人都惯用“纯情”二字来形容漂亮的女孩子,但殊不知男孩也有很纯情的。我暂且自以为一个吧。说来难以让人相信,二十六岁的我至今未正式交过朋友,并非我有什么缺陷,而是我始终不渝的相信会有一位女孩子真心地等着我;好象胡适文章中的一句话:“我将在茫茫人海中,寻找我人生之唯一伴侣,得之,我幸,不得,我命。如此而已。”
真的是如此而已了吗?其实,在我懵懂异性的时候,也曾暗恋过一位女孩,那阵儿,我才上中学,班上有一位身材娇小,相貌可爱的小女孩让我心动。可惜。她已经谈朋友了,且那人高大威猛,恶名在外。我自忖孱弱无力,很有些不敢造次的;然而让我不敢造次的还不限于此,即使在她与朋友分手了,她也会立即选择上班上高大俊美的男生,况且,终在不停地象换衣服一样简简单单,而看不出半点拖泥带水的痕迹;我无隙可乘,当然也有些自惭形秽。
════════════════════
请接着上文这篇讲述中学时代暗恋经历的散文，从其最后一句之后往下续写。

[来自指向数据集的记录]
════════════════════
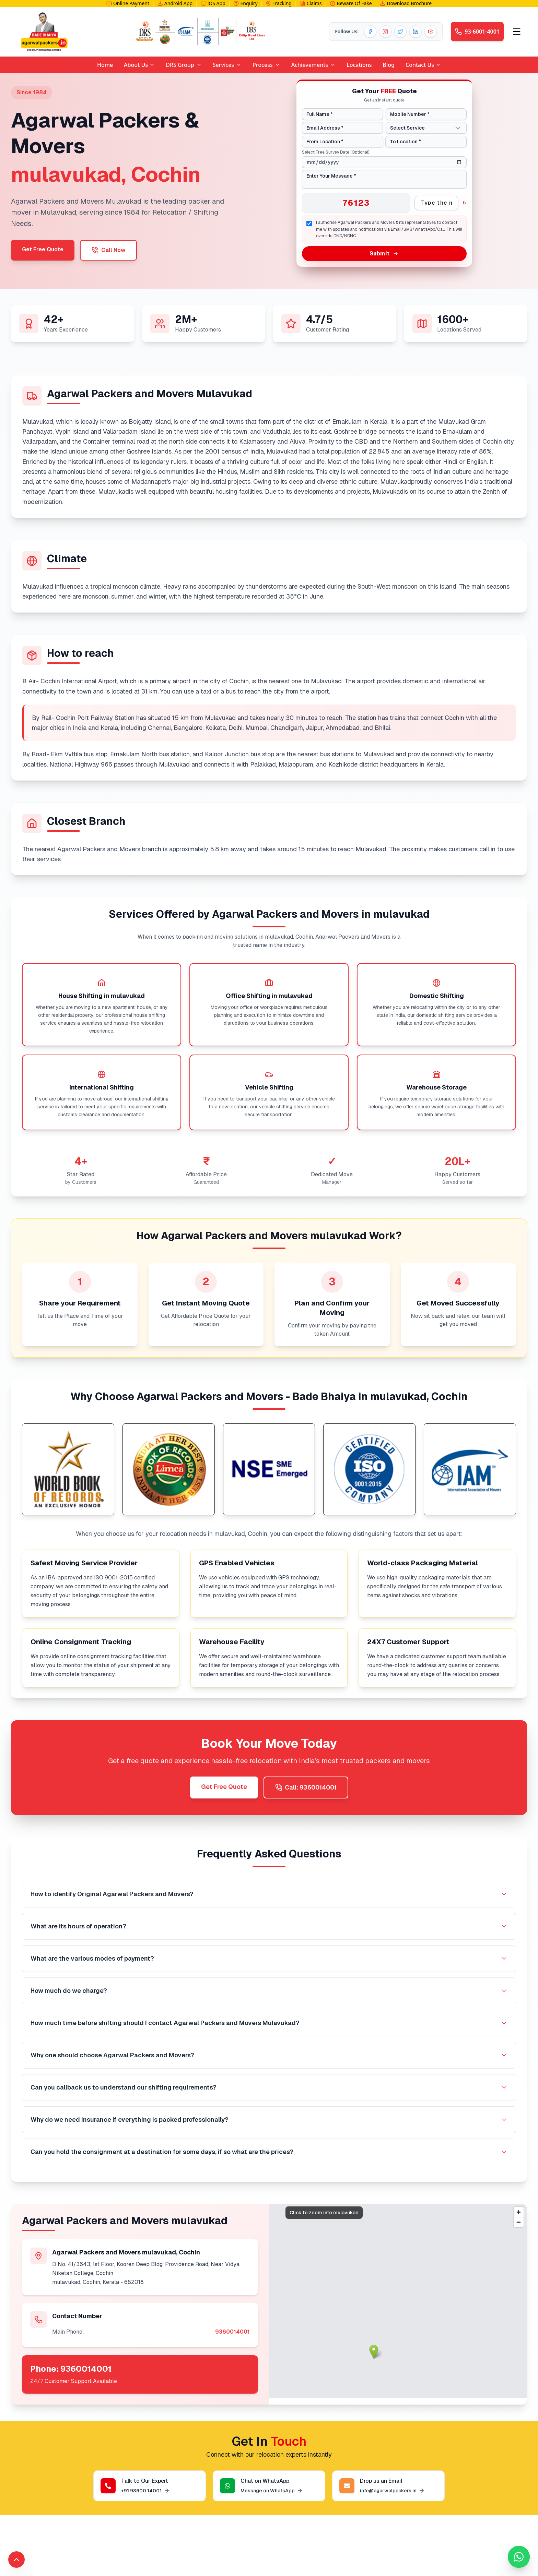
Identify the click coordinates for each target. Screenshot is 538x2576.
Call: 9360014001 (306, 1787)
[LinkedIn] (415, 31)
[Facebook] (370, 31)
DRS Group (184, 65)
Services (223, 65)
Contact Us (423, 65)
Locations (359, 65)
════════════════════
*结果:*
我们在校很少说话,好象是两个圈子里的人,又由于我的性子,根本不可能接近她(后来才听她说也不敢接近我,因为她认为我属于那些学习较好的人)--
然而有一天她主动用电话和我联系了。我知道在这个班上只有我们两人家里安了电话(因为父母亲是干部)。当时很少人家能有电话,所以,父亲办公用的电话我是很少碰的,不是不想,而是无人可通话。她主动和我通话大概是出于好奇心,而对于我到是乐于接受,毕竟找到了与她接近的方式了。一时间,我得到了两种乐趣——对打电话的乐趣以及和她谈话的乐趣。电话中我们什么都觉得好聊,甚至还唱歌给对方听,或者放一盘好听的音乐。我们相互打电话问功课,问时间,问天气,问一切知道的和不知道的事。不见面的谈话的确能给人充分思考的时间,以及毫无窘态的莫名的乐趣。那阵儿,我们谁也不愿轻易搁下电话的,即便有事,也说一声——等着,做完了又来打。
我知道她仅是处于对电话本身的兴趣,对于我本人,她根本是无所谓的,她根本不在乎电话对方站的是谁,谁对她来说都无所谓的,她只爱打电话,仅此而已。
于是,我们电话里有说有笑,学校里依旧行如路人。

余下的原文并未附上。